What Would Hayek Do?

The Stargate Project looks very much like a replay of FDR and the central planners of Keynes. The effort in the US to create a cartel to regulate and control AI development through Stargate appears more like the construction of a new DMV to protect BigAI from competition. Hayek explained why a system of free markets with distributed knowledge and know-how was far superior to central planning. DeepSeek, TinyZero, and DeepAgent’s approach looks Hayekian. Capitalism recognizes the potential worth of every individual to create value in a free market. In America, we’re not surprised when a small team of brilliant thinkers can create an entirely new approach to solving a problem.

Hayek would argue that our policy should focus on activating billions of people to climb AI learning curves. Rather than competing under the false ideology of scarcity — fighting over a finite supply of atoms — we should be cooperating in an open system of discovery, where knowledge is abundant and hyper-exponentially scalable.

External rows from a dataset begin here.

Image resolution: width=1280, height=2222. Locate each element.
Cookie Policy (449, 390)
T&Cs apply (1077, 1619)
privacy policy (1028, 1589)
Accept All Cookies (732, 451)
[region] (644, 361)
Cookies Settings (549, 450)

Who Can Learn the Fastest?

AI will accelerate our ability to uncover valuable knowledge, but we’ll also realize that the only true intelligence behind artificial intelligence is human intelligence. When people have the freedom to innovate, the capacity to create resources is limitless.

This isn’t a battle between China and the US — it’s a contest between abundance and scarcity, between entrepreneurial capitalism and bureaucratic centralization. 

The real question is: Will the future of AI be Silicon Valley or Shanghai?